Tuesday, March 18, 2008

Another Boyd inspired thought

The institution which is the US Army is generally considered monolithic and hidebound. I tend to agree with that, and in reading Swift Elusive Sword, I started thinking about the force structure here. Boyd's main contribution to warfare was the invention of the OODA loop, and the successful commander is the one who manages to "get inside" his opponents OODA loop. Large, technologically constrained organizations will tend to lose engagements because the OODA loop of such organizations is too long, and the enemy can quickly respond and re-maneuver to take advantage of hesitations in the opponent. Now, by technologically constrained I do not mean ones without technology. In fact, it is typically the opposite which holds true. The more technology a force has, the more it is constrained by that same technology. One of the oft repeated mantras of the COIN disciples is "infantry, infantry, infantry." Computers, updates, reports, etc., will actually constrain a force from responding quickly.

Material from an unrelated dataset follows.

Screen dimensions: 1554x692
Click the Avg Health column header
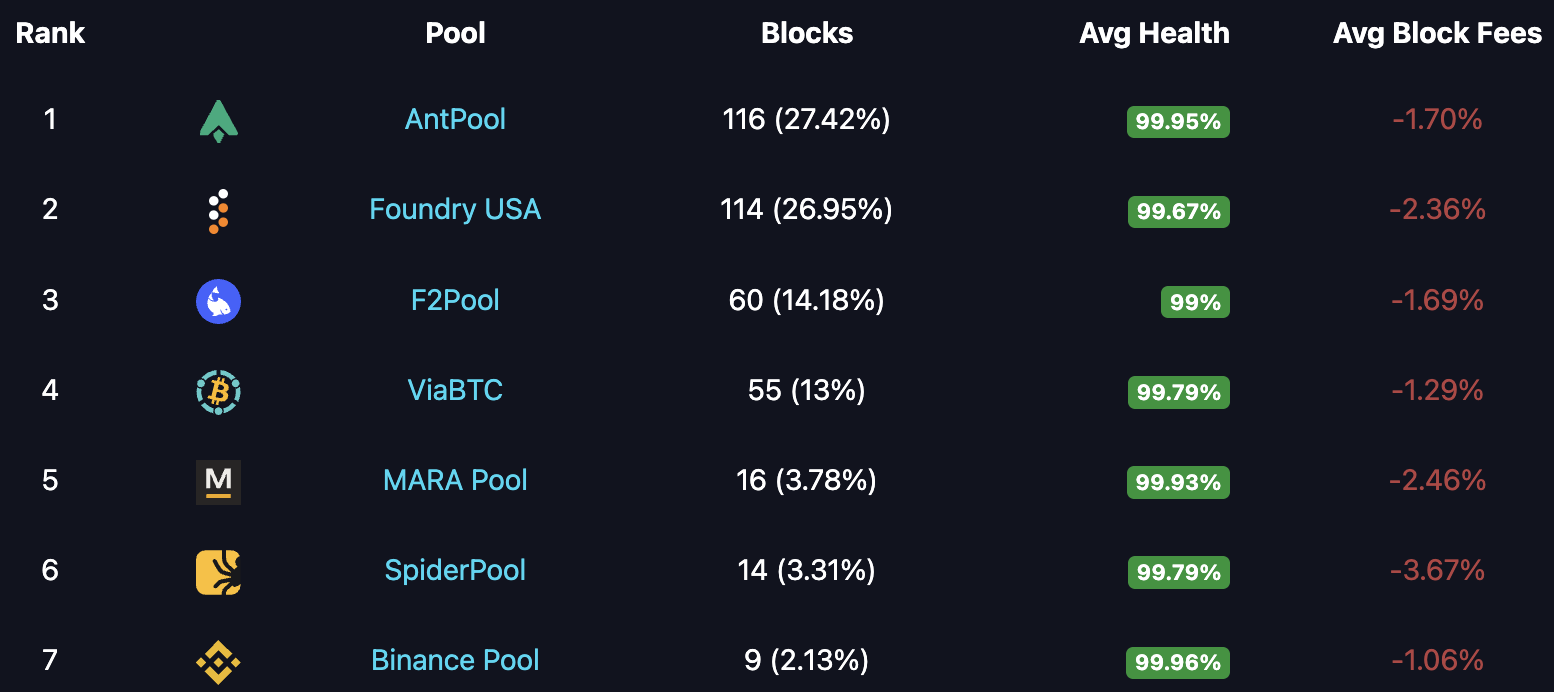pyautogui.click(x=1154, y=33)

The best officer I ever served under called all of the NCOs in a room before our deployment and told us "I will always explain the orders I give, and why I am giving them, and I expect you to do the same with your men." The counterpart to this, of course, is that sometimes orders will be given without time for explanation, but having known that there was a reason before, you will know that there is a reason for the quick orders, too. However, the unspoken element of this is directly applicable to COIN. By knowing the purpose underlying the orders being given, all of us NCOs, and our soldiers, were aware of the overall intent of the commander, and thus we were able to take our own initiative to solve problems and respond to situations without having to ask for orders at each point. Although this is generally an element of US Army doctrine, I have known many commanders who simply put out orders without explanation, leaving the lower officers and NCOs to attempt to interpret and request guidance in unfamiliar situations. This adds to the time it takes that lower officer to complete his OODA loop.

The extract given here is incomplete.